Song | Oceans
Coping with an alcoholic, there is a sigh of relief
Are you involved with someone whose drinking is bothering you?
How do you cope with an intimate relationship that is affected by alcoholism? Living with a spouse, partner or significant other who exhibits a drinking problem can have devastating effects on our emotional well-being, our personal relationships, our professional life and sometimes even our physical health.
Spouses of alcoholics are often overlooked when it comes to treatment. The partner who struggles with drinking may get professional help, even residential care, while the other is left to get through the aftermath. It doesn’t have to be this way, though, and there are plenty of ways for spouses of alcoholics to get much-needed support:
- Reach out to trusted friends or family to confide.
- Ask other family members for help with child care, transportation, or just chores that are sliding because of coping with an alcoholic spouse.
- Join a support group for loved ones of alcoholics, either in person or online or both.
- Work with mental health professionals to get evaluated for mental health issues and to get therapy and other types of treatment if necessary.

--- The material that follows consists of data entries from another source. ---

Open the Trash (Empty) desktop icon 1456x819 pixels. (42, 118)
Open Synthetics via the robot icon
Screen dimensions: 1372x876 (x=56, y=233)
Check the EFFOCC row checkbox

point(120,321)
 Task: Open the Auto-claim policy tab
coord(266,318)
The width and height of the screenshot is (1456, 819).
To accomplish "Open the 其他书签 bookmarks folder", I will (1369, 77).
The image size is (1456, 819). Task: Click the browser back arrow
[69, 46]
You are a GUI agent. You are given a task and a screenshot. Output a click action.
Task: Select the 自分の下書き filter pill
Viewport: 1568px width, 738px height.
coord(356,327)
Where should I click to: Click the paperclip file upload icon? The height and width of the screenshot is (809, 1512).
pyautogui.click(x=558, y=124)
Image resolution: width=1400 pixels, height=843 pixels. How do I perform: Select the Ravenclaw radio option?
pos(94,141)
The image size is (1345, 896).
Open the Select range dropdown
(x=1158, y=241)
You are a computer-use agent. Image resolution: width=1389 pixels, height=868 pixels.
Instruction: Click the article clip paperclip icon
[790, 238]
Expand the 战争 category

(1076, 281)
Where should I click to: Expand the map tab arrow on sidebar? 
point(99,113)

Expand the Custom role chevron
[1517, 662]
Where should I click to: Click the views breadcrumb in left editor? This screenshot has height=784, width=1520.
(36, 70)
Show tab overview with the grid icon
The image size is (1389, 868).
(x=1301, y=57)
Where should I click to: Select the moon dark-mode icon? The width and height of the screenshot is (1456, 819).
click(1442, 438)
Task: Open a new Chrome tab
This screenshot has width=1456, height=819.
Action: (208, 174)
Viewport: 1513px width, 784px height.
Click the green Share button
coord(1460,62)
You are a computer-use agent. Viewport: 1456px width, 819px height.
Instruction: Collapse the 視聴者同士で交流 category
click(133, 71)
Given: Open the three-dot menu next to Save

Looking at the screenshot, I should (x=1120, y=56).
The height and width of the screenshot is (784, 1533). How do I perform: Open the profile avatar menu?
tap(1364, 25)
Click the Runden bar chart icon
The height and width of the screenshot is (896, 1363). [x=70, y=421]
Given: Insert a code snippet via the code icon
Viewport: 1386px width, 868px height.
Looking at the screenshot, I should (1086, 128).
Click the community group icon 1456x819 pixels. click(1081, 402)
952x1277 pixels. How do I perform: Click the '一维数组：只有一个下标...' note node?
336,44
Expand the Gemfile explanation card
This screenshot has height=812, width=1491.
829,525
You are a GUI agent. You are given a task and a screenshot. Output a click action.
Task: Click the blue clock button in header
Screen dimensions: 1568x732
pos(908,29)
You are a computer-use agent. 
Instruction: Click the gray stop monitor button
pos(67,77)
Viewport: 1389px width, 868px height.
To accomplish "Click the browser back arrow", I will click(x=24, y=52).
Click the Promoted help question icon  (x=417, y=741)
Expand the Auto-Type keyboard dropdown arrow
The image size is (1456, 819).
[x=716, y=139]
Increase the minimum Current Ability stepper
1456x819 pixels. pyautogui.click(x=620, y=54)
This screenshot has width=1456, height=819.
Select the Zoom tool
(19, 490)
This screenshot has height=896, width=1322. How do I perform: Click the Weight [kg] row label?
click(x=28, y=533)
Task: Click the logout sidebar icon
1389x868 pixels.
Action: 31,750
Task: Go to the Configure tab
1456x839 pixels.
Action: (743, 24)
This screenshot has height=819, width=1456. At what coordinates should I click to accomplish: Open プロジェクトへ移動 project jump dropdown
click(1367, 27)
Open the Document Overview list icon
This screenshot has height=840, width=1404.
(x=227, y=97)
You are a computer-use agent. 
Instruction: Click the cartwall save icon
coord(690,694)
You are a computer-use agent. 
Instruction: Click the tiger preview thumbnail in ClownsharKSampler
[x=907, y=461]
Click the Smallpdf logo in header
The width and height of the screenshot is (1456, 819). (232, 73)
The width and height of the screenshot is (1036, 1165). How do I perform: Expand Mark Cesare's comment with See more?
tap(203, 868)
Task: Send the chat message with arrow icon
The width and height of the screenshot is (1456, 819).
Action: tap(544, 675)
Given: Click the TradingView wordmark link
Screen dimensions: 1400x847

- Learn and practice positive coping mechanisms, such as relying on social support, exercise, meditation, and deep breathing.
- Spend more time socializing with friends and family.
- Take care of the needs of any children involved and make sure they have the tools they need to cope with having an alcoholic parent.
Living with an alcoholic partner is challenging. There are immediate issues, like violence, stress, and worrying about children, as well as lasting issues that cause harm for years to come. It is crucial to address and deal with the issue of drinking and to offer help but also to know when it is time to remove oneself from the situation for self-preservation.
There may be very little you can do to help the alcoholic until they are ready to get help, but you can stop letting someone’s drinking problem dominate your thoughts and your life. It’s okay to make choices that are good for your own physical and mental health.